REPUBLICAN DEBATERS GET THEIR SAFE SPACE



Jonathan Martin and Patrick Healy in The New York Times:
Mr. Rubio ... repeatedly received questions that allowed him to answer with versions of his stump speech. Even he seemed unable to believe his good fortune when he was asked to make his case against Mrs. Clinton. He chuckled for a moment before unspooling a well-rehearsed argument: why he can prosecute a “generational” case against her.

“If I am the nominee, they will be the party of the past, and we will be the party of the 21st century,” said Mr. Rubio, 44.
Chris Cillizza in The Washington Post:
... the debate was largely lifeless throughout, and the lack of candidate exchanges ... meant that many of the answers offered were straight from oft-repeated talking points.
Erick Erickson at FoxNews.com:
First, Fox Business is a big winner. This debate is what all the other debates should have been.... the moderators did not try to be the stars of the show.
Josh Marshall at Talking Points Memo:
In the post game Ben Carson just told moderator Neil Cavuto he and the rest of the candidates were very happy with the moderators - which pretty much tells the whole story. "Well, can I say the candidates were very happy with you guys."
After the CNBC debate, Carson said he wanted the debates to be a safe, nurturing space:
“Debates are supposed to be established to help the people know the candidates… what their philosophy is,” Mr. Carson told reporters before a morning appearance at Colorado Christian University. “What it’s turned into is a ‘gotcha’ opportunity to cast candidates in a negative light.

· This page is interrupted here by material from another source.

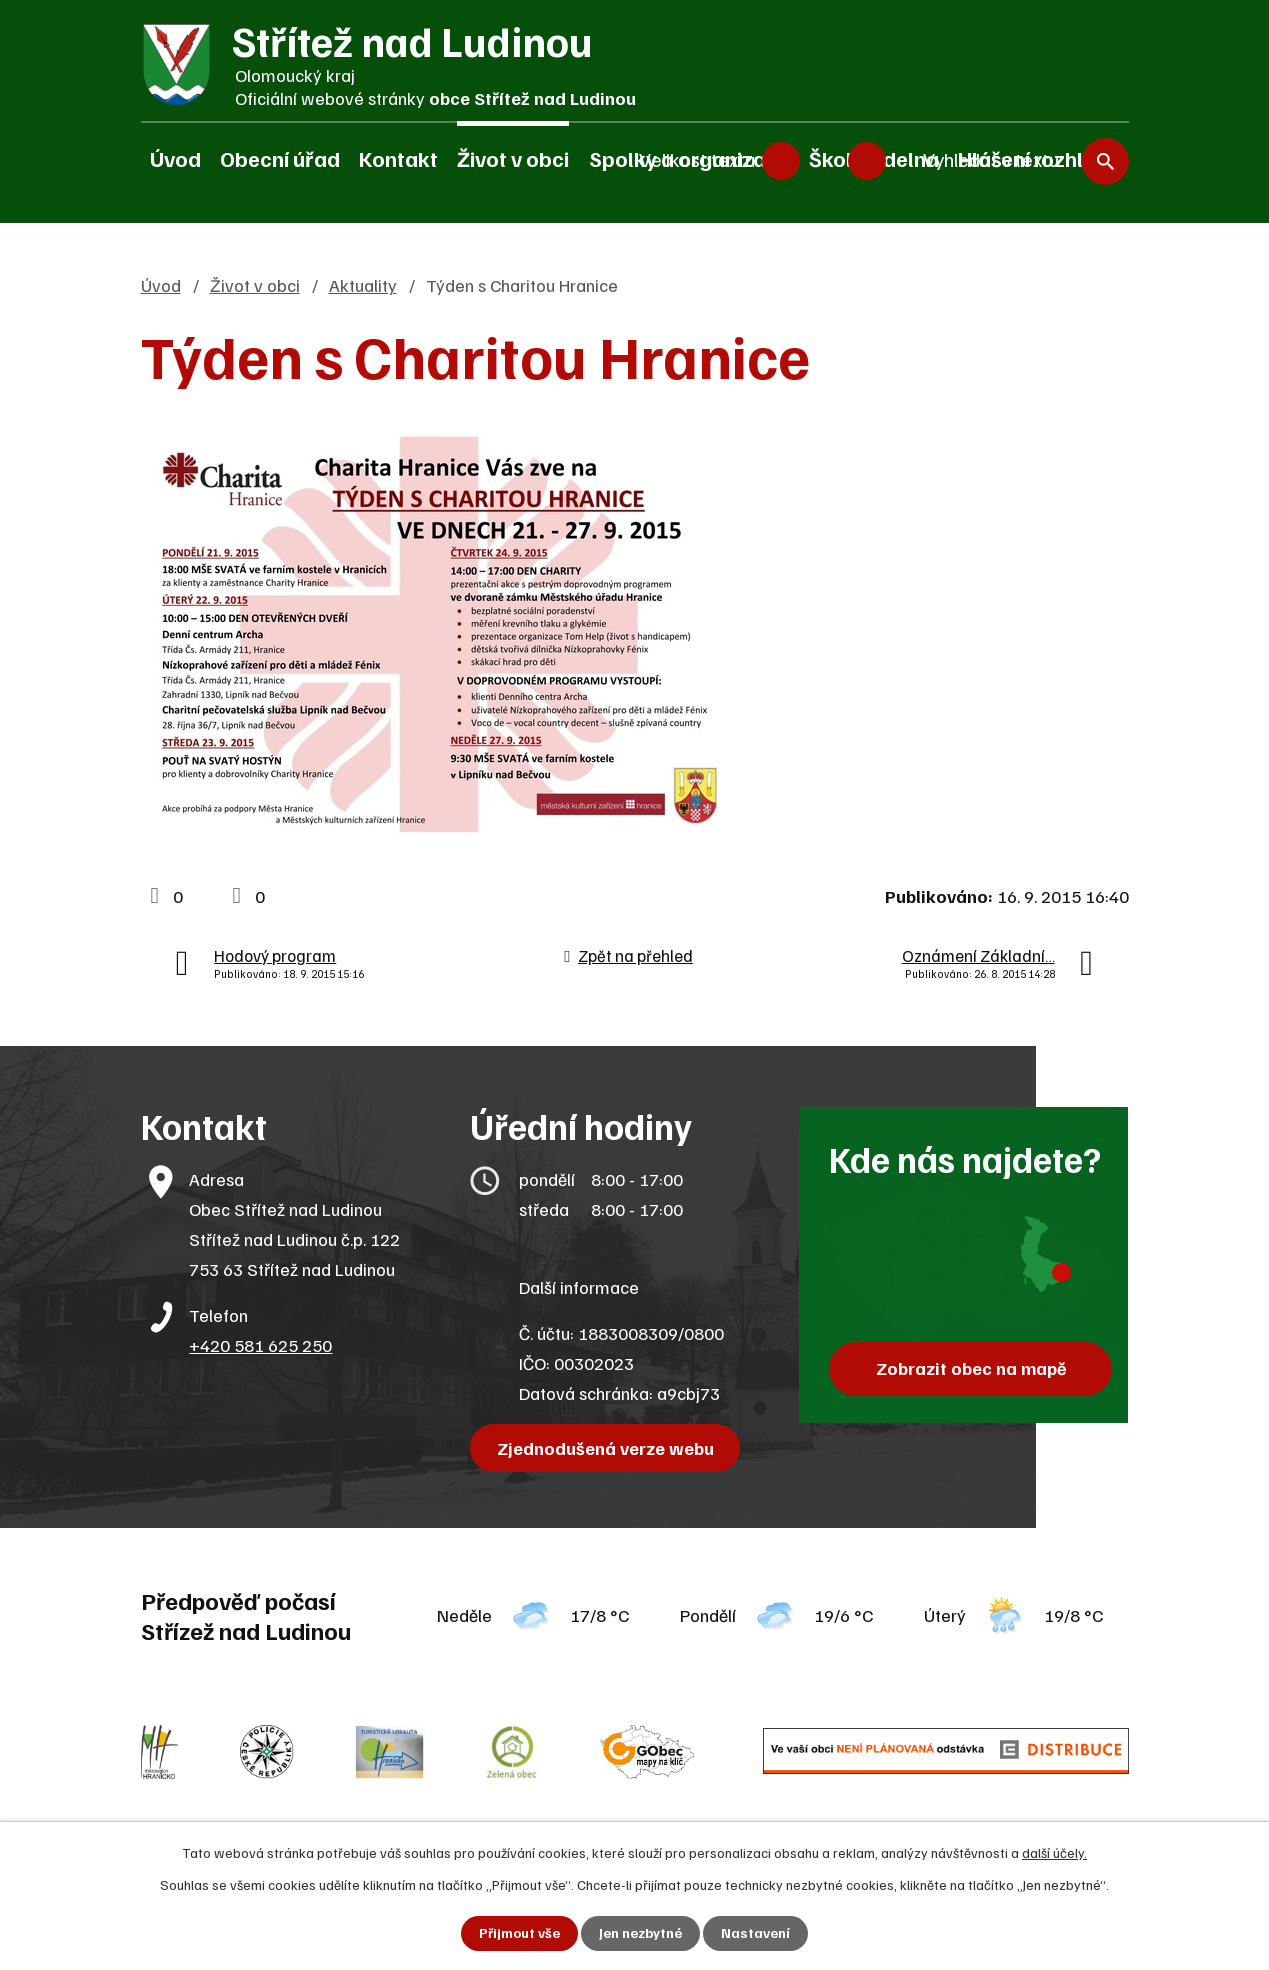 The width and height of the screenshot is (1269, 1970). I want to click on Větší, so click(867, 160).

“That’s silly. That’s not really helpful.”
Before the debate, Fox Business's lead moderators, Neil Cavuto and Maria Bartiromo, said they were happy to oblige:
"My goal is to make myself invisible,” Cavuto, one of three moderators for the prime-time debate, said in an interview last week. "That I’m not the issue. ... That we’re not the issue. The answers to what we’re raising become the issue."

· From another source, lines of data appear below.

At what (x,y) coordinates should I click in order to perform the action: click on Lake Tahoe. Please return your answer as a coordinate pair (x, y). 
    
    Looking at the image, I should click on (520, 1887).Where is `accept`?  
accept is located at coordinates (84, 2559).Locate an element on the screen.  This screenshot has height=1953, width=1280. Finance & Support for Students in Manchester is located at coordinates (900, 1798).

Bartiromo sounded a similar note: “After that [CNBC] debate, I realized, I knew my marching orders. It was clearer than ever what my marching orders are, and that is to help the viewer, help the voter better understand what each candidate’s plan is; is it a realistic plan, can it work and how is it different from the next guy or gal, and that’s what I plan to focus on."
As I've said in previous posts, the Republican candidates chastised CNBC in terms strikingly similar to that Yale student's complaints about the master of her college, after the master's wife told students to just shrug off racist Halloween costumes:
As your position as master, it is your job to create a place of comfort and home for the students that live in Silliman. You have not done that....

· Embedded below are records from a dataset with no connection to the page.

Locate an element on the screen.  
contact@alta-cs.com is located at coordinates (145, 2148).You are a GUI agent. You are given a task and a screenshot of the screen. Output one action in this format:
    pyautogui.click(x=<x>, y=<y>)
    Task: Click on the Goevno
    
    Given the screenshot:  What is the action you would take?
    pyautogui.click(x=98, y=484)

It is not about creating an intellectual space! It is not! Do you understand that? It’s about creating a home here!
In last night's debate, Fox Business knew better than to create an intellectual space. Instead, Fox Business created a nice, safe GOP home.

3 comments:

John Taylor said...

Of course, moderators knew better than to dig into policy specifics. That's because the Republican policies are horrible and better kept hidden.

Unknown said...

There's a very limited market for The Shut-in Show hosted by Clarice Comforter and Norman Nonthreatening.

Professor Chaos said...

If the best reason you can come up with to vote for you is that you're younger than your opponent, you got nuthin', Marco.